Total number of paramaters: 8,870,560
Total tainable parameters: 8,870,560


### Initializing model weights

In [78]:
def init_weights(m: nn.Module):
  for name, param in m.named_parameters():
    if 'weight' in name:
      nn.init.normal_(param.data, mean=0, std=0.01)
    else:
      nn.init.constant_(param.data, 0)

In [79]:
model.apply(init_weights)

EncoderDecoder(
  (encoder): Encoder(
    (embedding): Embedding(25876, 100)
    (gru): GRU(100, 256, batch_first=True)
  )
  (decoder): Decoder(
    (embedding): Embedding(15139, 100)
    (gru): GRU(356, 256, batch_first=True)
    (fc): Linear(in_features=256, out_features=15139, bias=True)
    (W1): Linear(in_features=256, out_features=256, bias=True)
    (W2): Linear(in_features=256, out_features=256, bias=True)
    (V): Linear(in_features=256, out_features=1, bias=True)
  )
)

In [80]:
optimizer = torch.optim.Adam(model.parameters())

### Training and evaluate functions

In [81]:
def train(model, iterator, optimizer):
  model.train()
  total_loss = total = 0
  for index, (inputs, targets, lengths) in enumerate(iterator):
    optimizer.zero_grad()
    loss = model(inputs, targets, lengths)
    loss.backward()
    optimizer.step()
    total_loss += loss.item()
    total += targets.size(1)
  train_loss = total_loss / total
  return train_loss

def evaluate(model, iterator):
  model.eval()
  total_loss = total = 0
  with torch.no_grad():
      for index, (inputs, targets, lengths) in enumerate(iterator):
        loss = model(inputs, targets, lengths)
        total_loss += loss.item()
        total += targets.size(1)
  test_loss = total_loss / total
  return test_loss


### Helper functions

1. time to string

In [82]:
def hms_string(sec_elapsed):
    h = int(sec_elapsed / (60 * 60))
    m = int((sec_elapsed % (60 * 60)) / 60)
    s = sec_elapsed % 60
    return "{}:{:>02}:{:>05.2f}".format(h, m, s)

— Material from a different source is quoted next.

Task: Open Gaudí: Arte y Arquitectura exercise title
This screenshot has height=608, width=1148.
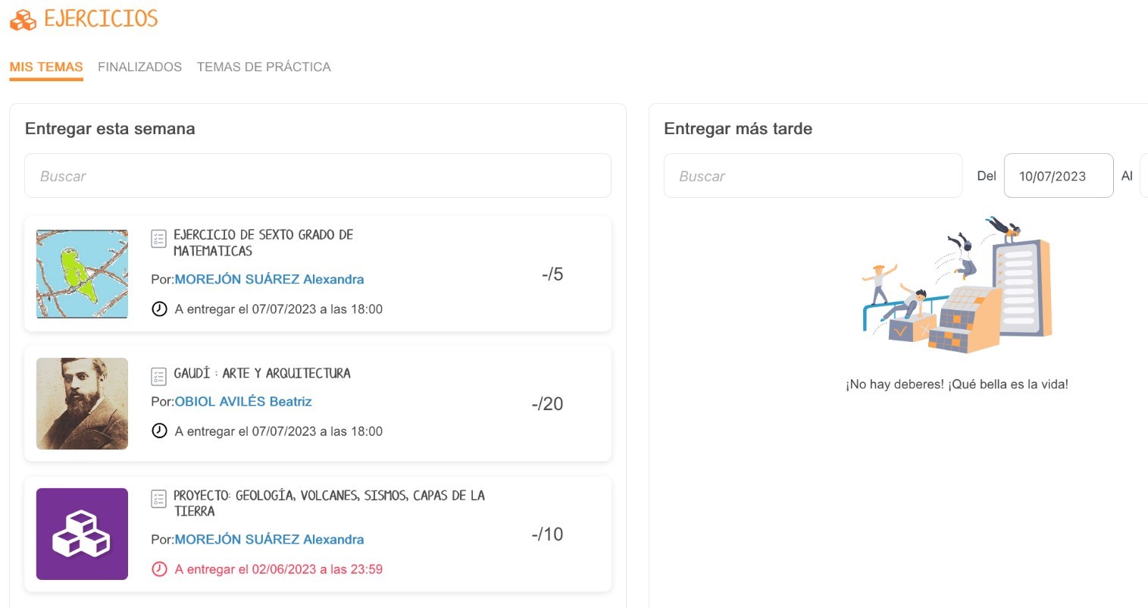Action: tap(262, 373)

2. Tabulate training epoch

In [83]:
from prettytable import PrettyTable
def tabulate_training(column_names, data, title):
  table = PrettyTable(column_names)
  table.title= title
  table.align[column_names[0]] = 'l'
  table.align[column_names[1]] = 'r'
  table.align[column_names[2]] = 'r'
  table.align[column_names[3]] = 'r'
  for row in data:
    table.add_row(row)
  print(table)

### Train Loop

In [53]:
N_EPOCHS = 10
best_valid_loss = float('inf')
column_names = ["SET", "LOSS", "PPL", "ETA"]
print("TRAINING STARTS....")
for epoch in range(N_EPOCHS):
  start = time.time()
  train_loss = train(model, train_loader, optimizer )
  valid_loss = evaluate(model, valid_loader)
  end = time.time()
  title = f"EPOCH: {epoch+1:02}/{N_EPOCHS:02} | {'saving model...' if valid_loss < best_valid_loss else 'not saving...'}" 
  if valid_loss < best_valid_loss:
      best_valid_loss = valid_loss
      torch.save(model.state_dict(), 'best-model.pt')
  rows_data =[
        ["train", f"{train_loss:.3f}", f"{math.exp(train_loss):7.3f}", hms_string(end - start) ],
        ["val", f"{valid_loss:.3f}", f"{math.exp(train_loss):7.3f}", '' ]
  ]
  tabulate_training(column_names, rows_data, title)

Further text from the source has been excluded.